One of the reasons communal living did not work, she adds, was the unequal division of labor--the women were expected to do everything.

There is something regal about her, despite the almost constant sense of self-narration. She takes herself seriously, takes what many now consider a phase of mass adolescence very seriously.

“The spirit of the ‘60s was the idea of being able to choose one’s own lifestyle,” she says. “We made mistakes--free love didn’t work, communal living didn’t work--but we were experimenting. Look at the world now--you see so many health stores. That’s from the ‘60s. People are getting more holistic, they’re embracing Eastern religions, women are having natural childbirth and nursing, that’s all from the ‘60s.”

She Has the Ability to Market Herself

Law is not a throwback wandering around with flowers in her hair.

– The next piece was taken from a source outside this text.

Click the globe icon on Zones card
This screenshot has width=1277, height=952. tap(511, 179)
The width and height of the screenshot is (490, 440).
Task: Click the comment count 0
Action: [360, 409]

To keep the career she has chosen going requires a certain persistence and a relentless ability to market herself, both of which she has. When the Smithsonian approached her, she had to find a way to pay. So she contacted her friend John Paul DeJoria, CEO of John Paul Mitchell Systems. He bought the photos and donated them and Law happily doled out free shampoo and conditioner at the luncheon held for those who made the exhibit possible.

“J.P. has always supported me,” she says. “So I promote him. He sent me to El Salvador in 1990 with Pastors for Peace, and I handed out shampoo to all the Salvadorans.”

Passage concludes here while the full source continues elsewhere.